Routine dental cleanings are an essential part of maintaining good oral health, but did you know there are different levels of cleaning for your teeth and gums? In some cases, a regular cleaning by a dental hygienist isn’t enough. If bacteria penetrates below the gumline, your dentist may recommend a deep dental cleaning to stop the progression of gum disease and restore your gums to health.
What Is a Deep Cleaning?
A deep cleaning, also known as scaling and root planing, eliminates harmful plaque, tartar and bacteria below the gum line and deep to your tooth roots. Unlike preventive routine cleanings that are recommended twice a year, deep cleanings are used for situations where patients require a more advanced treatment.

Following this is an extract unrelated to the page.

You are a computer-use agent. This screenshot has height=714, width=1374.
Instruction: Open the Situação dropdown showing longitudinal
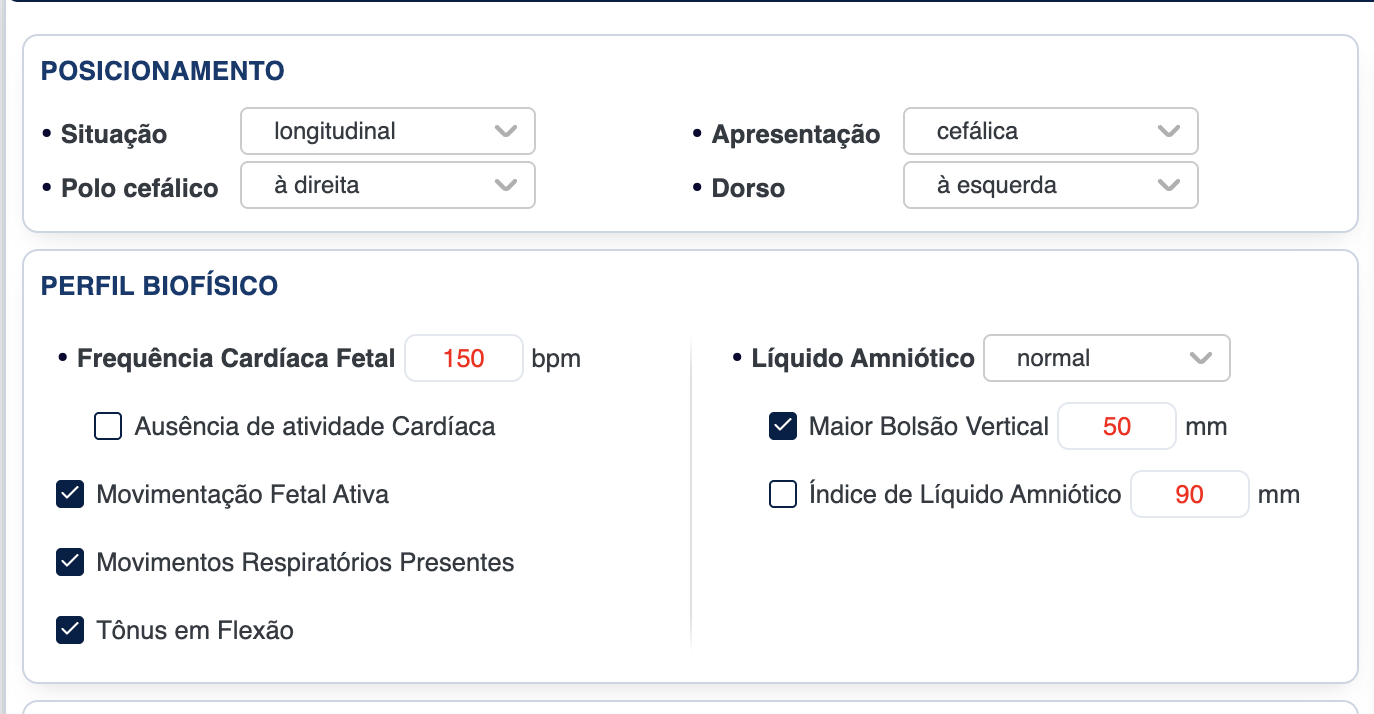(387, 131)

Who Is a Good Candidate for Deep Cleaning?
For patients with gingivitis (the earliest stage of gum disease) or a more serious case of gum disease, a deep cleaning may be suggested to prevent tooth loss and stop further damage. When tartar and bacteria invade deep into the gum tissue, it can lead to severe recession of the gums, bone loss, loose teeth, severe infection and even loss of teeth. Deep cleanings performed by a dentist can remove all the infection from the tissue so that the gums can heal.
Since gum disease doesn’t always present with visible symptoms or pain, it can be difficult to know if you could benefit from a deep cleaning.
In addition to maintaining regular visits with your dentist, look for the following signs of gum disease:
- Gums that bleed easily
- Chronic bad breath or an unpleasant taste in your mouth
- Gums pulling away from the teeth
- Red, inflamed and tender gums
- Loose or sensitive permanent teeth
- Unusual, persistent tooth pain while chewing
The Procedure: What to Expect
During a deep teeth cleaning, your dentist or dental hygienist will use specialized tools to carefully remove plaque and tartar from the teeth and deep below the gum line, a process known as scaling. Once scaling is complete, your dentist will then begin root planning, which involves smoothing your teeth roots to help your gums reattach to your teeth. Scaling and root planing often take more than one visit to complete and may require a local anesthetic.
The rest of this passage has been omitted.